Collected data:
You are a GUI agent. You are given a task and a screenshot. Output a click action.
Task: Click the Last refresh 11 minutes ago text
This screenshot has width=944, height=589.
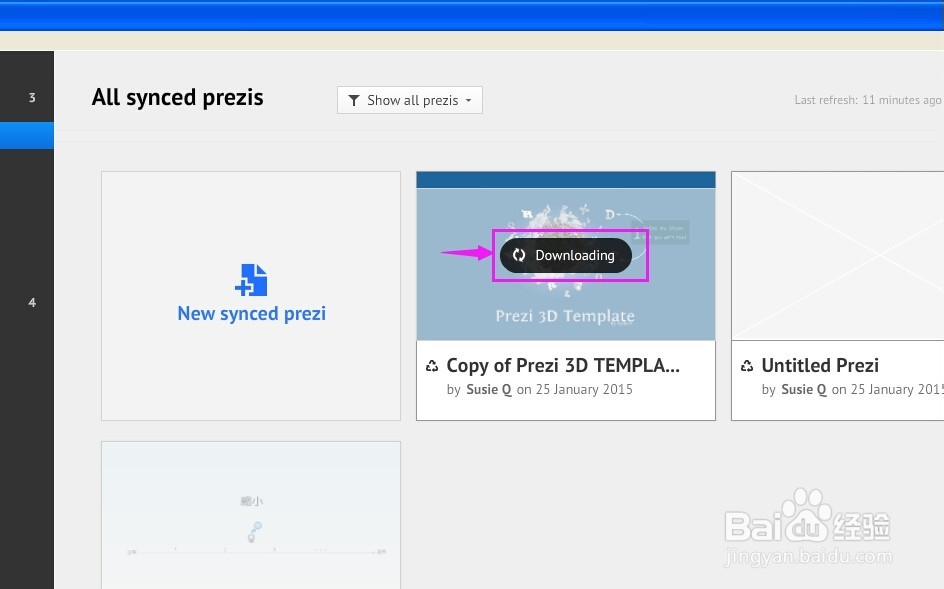click(x=868, y=100)
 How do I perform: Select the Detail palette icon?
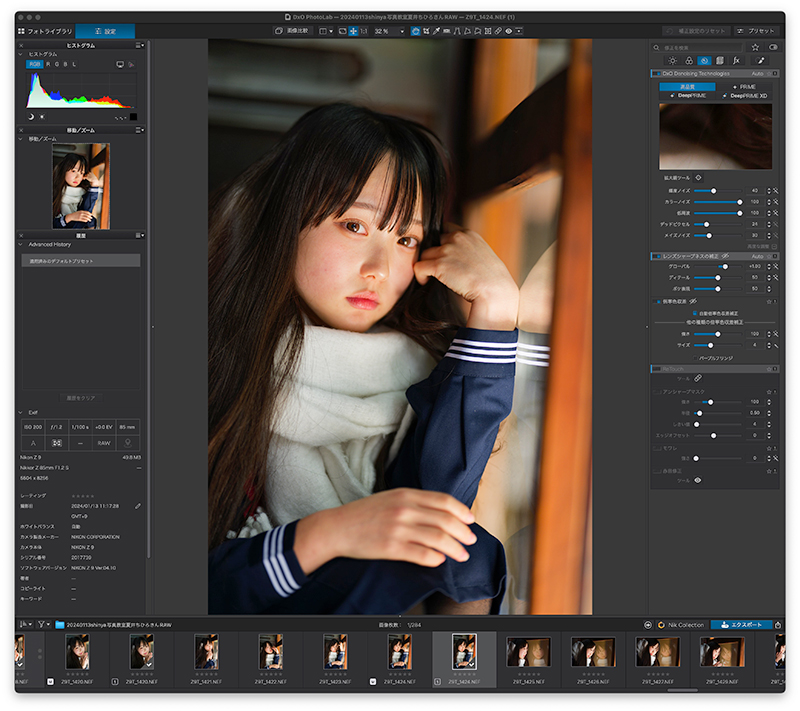(x=704, y=61)
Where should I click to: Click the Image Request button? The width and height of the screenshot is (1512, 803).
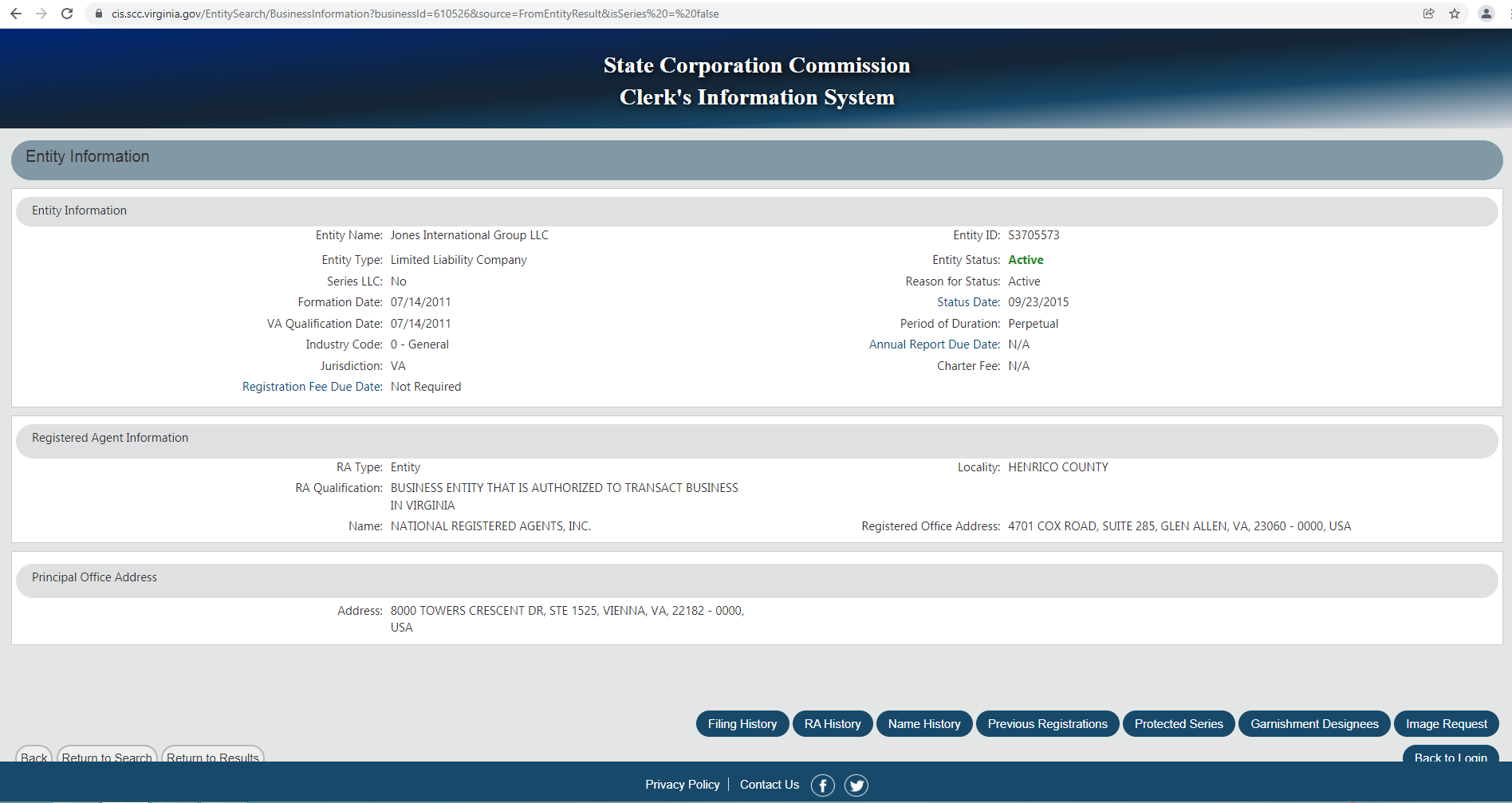click(1446, 724)
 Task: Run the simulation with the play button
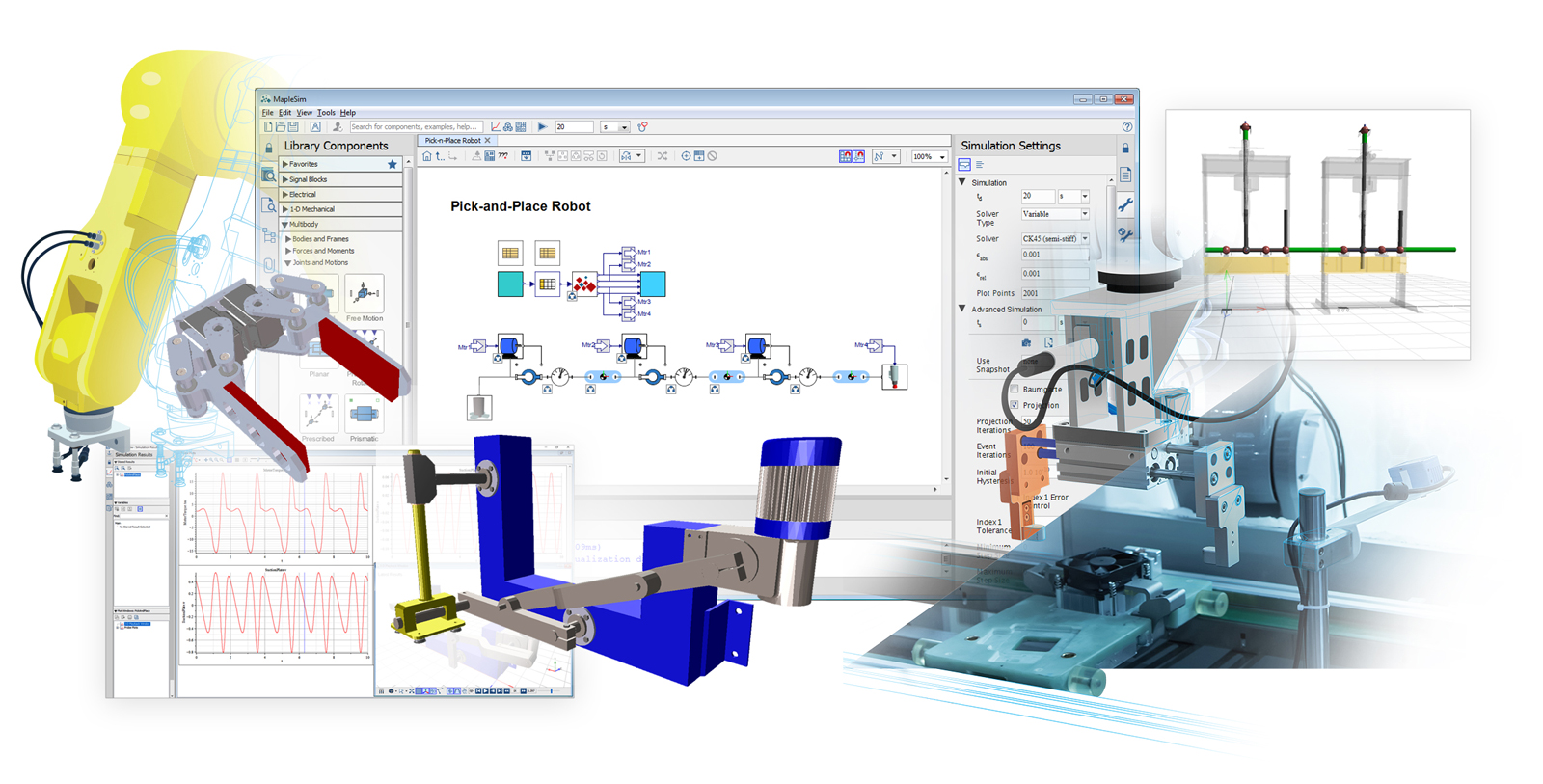point(542,126)
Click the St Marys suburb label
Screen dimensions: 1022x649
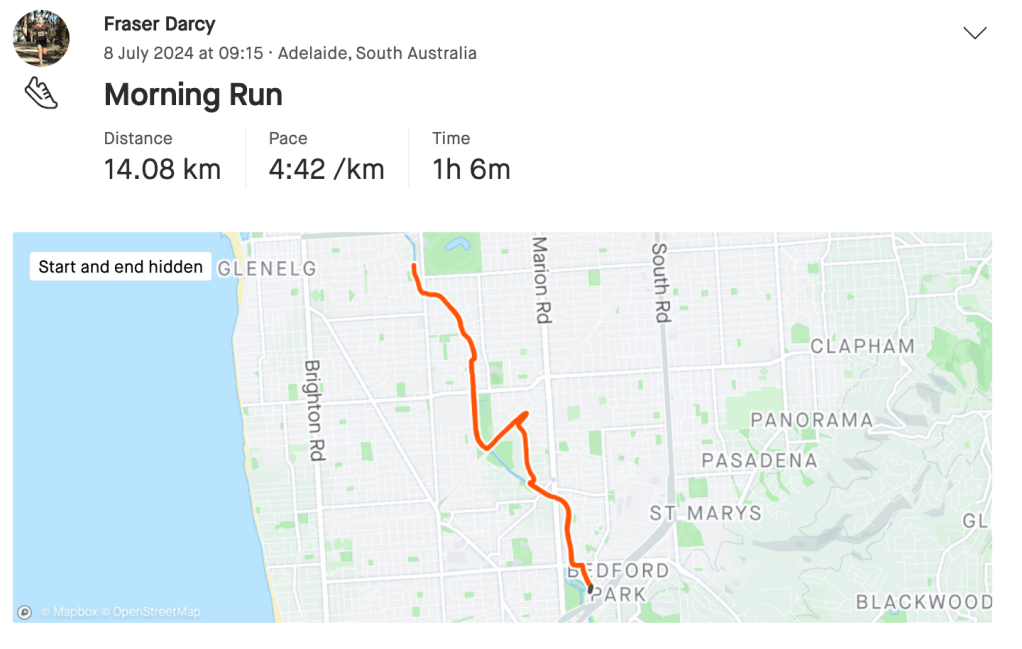point(705,513)
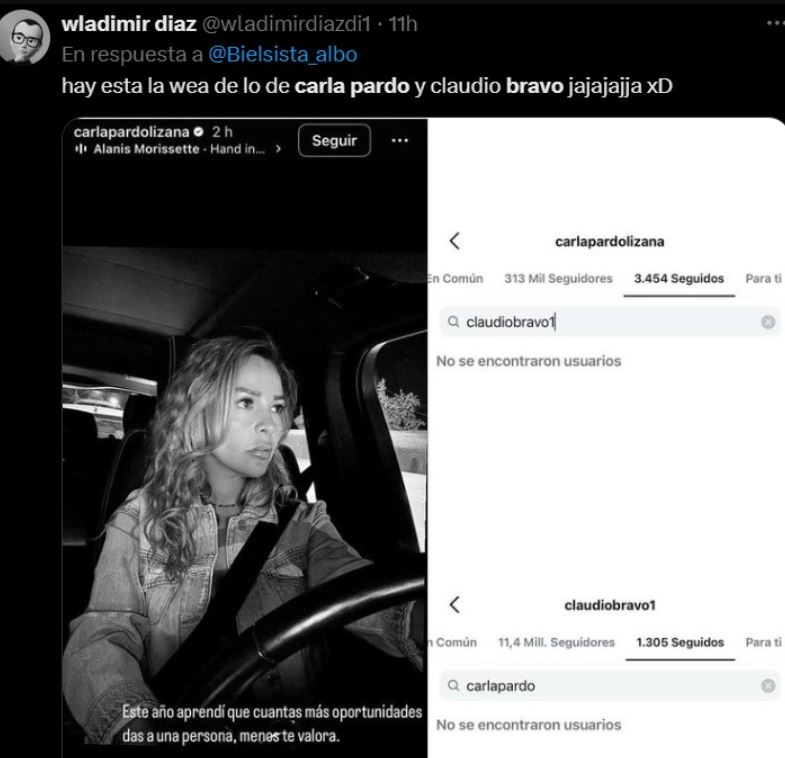Open story options three-dot menu
Viewport: 785px width, 758px height.
400,141
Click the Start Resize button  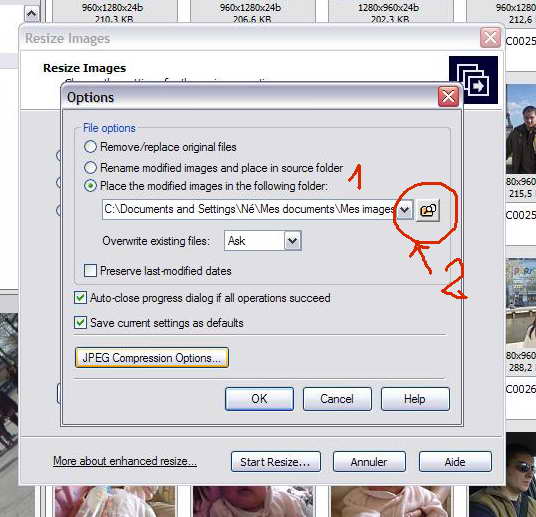tap(276, 462)
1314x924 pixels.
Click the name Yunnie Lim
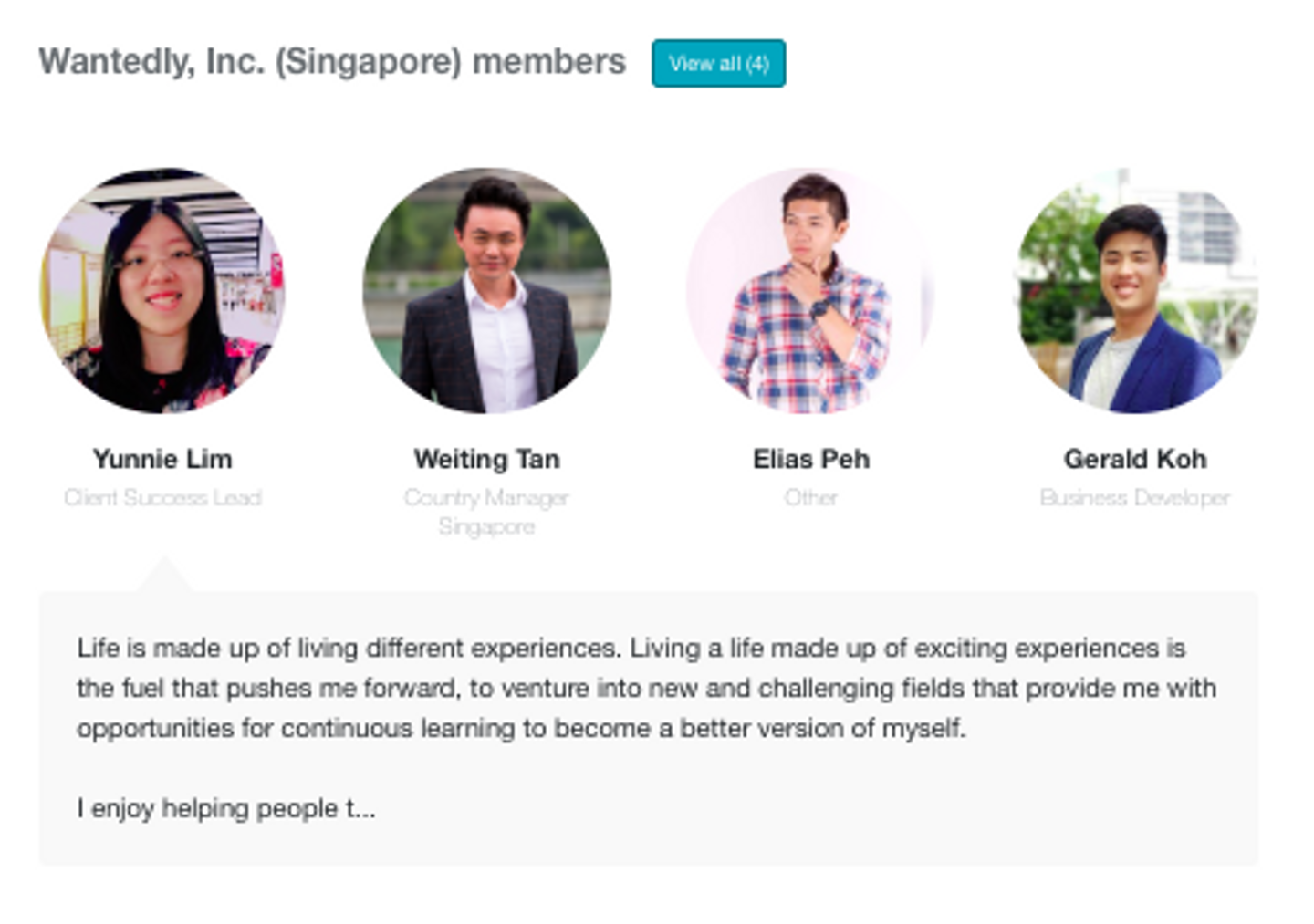point(162,459)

(EXERCISE PROMPT)
From the first line of the records down through the line containing "Click the St Marys suburb label", transcribe exactly those lines and no others, both ends kept, pictures dropped.

(RESULT OF THIS TASK)
You are a GUI agent. You are given a task and a screenshot. Output a click action.
Task: Click the Last refresh 11 minutes ago text
This screenshot has width=944, height=589.
click(x=868, y=100)
 How do I perform: Select the Detail palette icon?
(x=704, y=61)
Where should I click to: Click the Image Request button? The width and height of the screenshot is (1512, 803).
click(1446, 724)
 Task: Run the simulation with the play button
point(542,126)
Click the St Marys suburb label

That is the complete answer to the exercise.